Dans une nouvelle, l’écrivain raconte une veille imaginaire auprès du cadavre du philosophe allemand : « Il a renversé les croyances, les espoirs, les poésies, les chimères, détruit les aspirations, ravagé la confiance des âmes, tué l’amour, abattu le culte idéal de la femme, crevé les illusions des cœurs, accompli la plus gigantesque besogne de sceptique qui ait jamais été faite » (Auprès d’un mort, 1883).

Souvenirs de folie

Le sentiment du néant, s’il naît chez Maupassant d’une déception infligée par les autres et l’univers extérieur, se retourne finalement contre celui qui l’éprouve. La solitude conduit le personnage principal du Horla (1887) à douter de sa propre existence, suivant un processus de dédoublement dont l’écrivain peut avoir observé les progrès sur lui-même.

L’angoisse de la mort s’impose finalement comme un thème dominant et qui résume les autres, de la hantise du vice féminin à la piété pour les êtres faibles (Miss Hariett, 1884), de la fascination de la débauche à la dénonciation de l’hypocrisie (Bel-Ami, 1885).

2.3. Au nom de la vérité

Refus du naturalisme

Développée sur vingt années, l’œuvre de Maupassant trace une évolution particulière. La froideur et l’objectivité qu’il revendique ne conduisent jamais l’écrivain, si proche qu’il soit de Zola vers 1880, à adhérer à la doctrine naturaliste. Loin de chercher à s’effacer de ses livres et à y créer les conditions de neutralité nécessaire à une expérience de type scientifique, Maupassant leur confère une dimension autobiographique grandissante.

Un testament artistique

Dans un texte de caractère théorique et qu’il place en tête de son court roman Pierre et Jean (1888), en guise de préface, Maupassant trace les lignes essentielles de son esthétique, qui est d’abord un bilan des quelque trois cents nouvelles et romans dont il est l’auteur.

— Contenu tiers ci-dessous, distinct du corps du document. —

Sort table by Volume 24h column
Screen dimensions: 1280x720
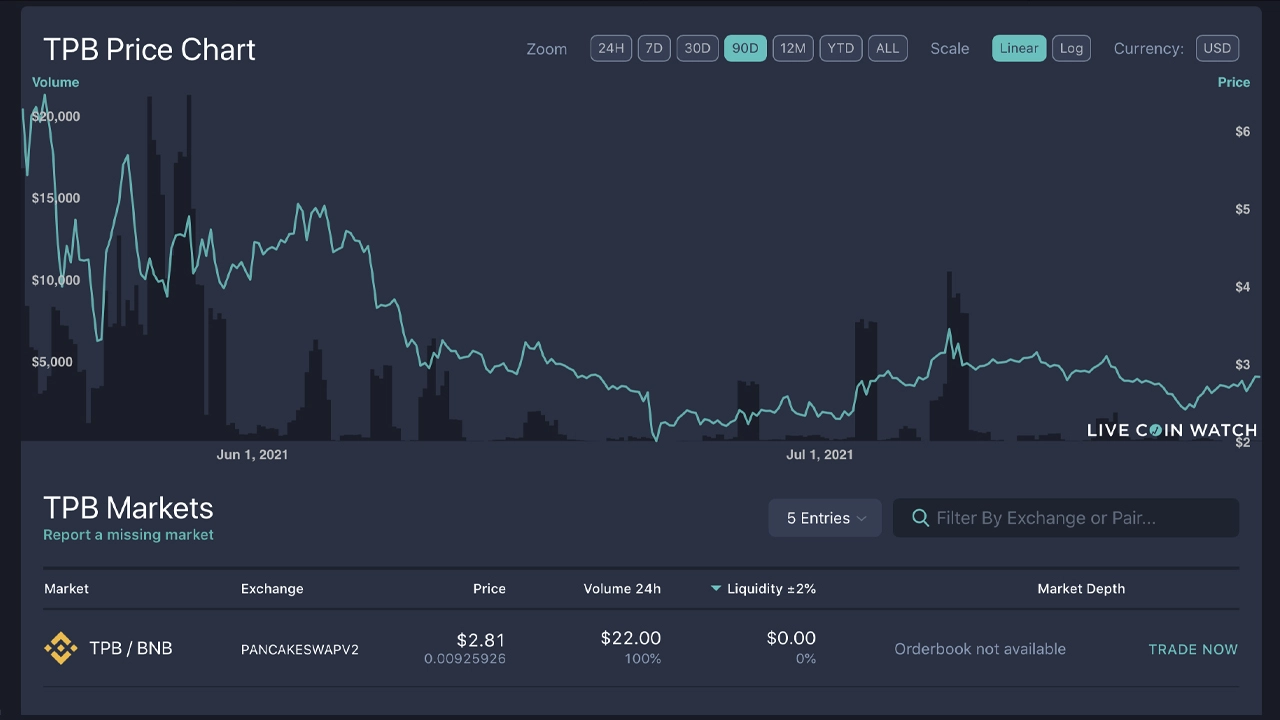pyautogui.click(x=622, y=589)
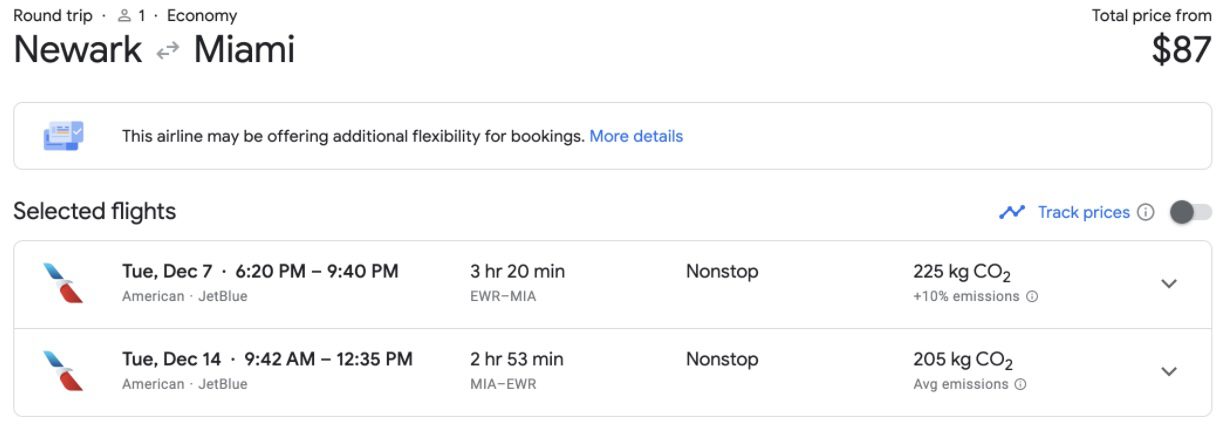The image size is (1230, 424).
Task: Click the passenger count person icon
Action: [x=124, y=16]
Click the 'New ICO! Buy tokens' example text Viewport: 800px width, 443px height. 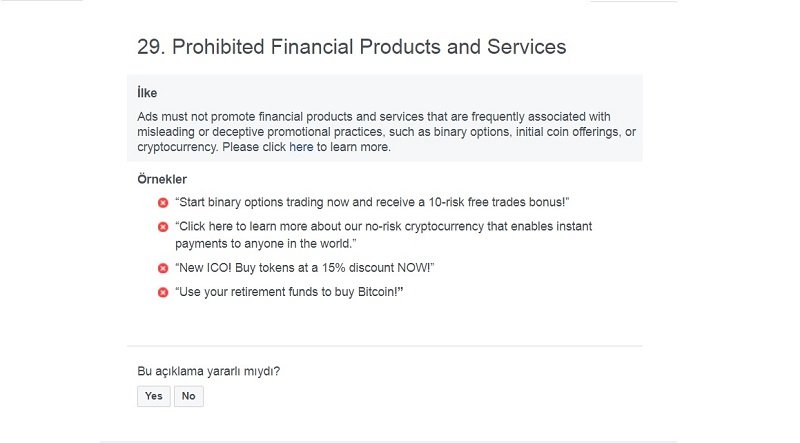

Cette esthétique s’articule autour de la notion de réalité, essentielle dans le débat littéraire et artistique des années 1880, et dont Maupassant désigne à la fois les limites et les ressources inépuisables, à travers les relations qu’elle entretient avec une autre notion, celle de vérité.

Dépasser la réalité

Selon Maupassant, la vérité en littérature ne peut être atteinte au terme d’un inventaire laborieux de tous les aspects et de tous les incidents qui composent la réalité : on comprend ici qu’une traversée méthodique de la société et de l’âme humaine, telle que la propose Zola dans ses Rougon-Macquart, est ici critiquée. De fait, affirme encore Maupassant, l’écrivain doit être porteur d’une vision, d’une « vérité choisie et expressive. » La simplicité et la fluidité du style s’avèrent les meilleurs garants dans la tentative de restituer « le mouvement de la vie même » (Le roman, préface de Pierre et Jean, 1888).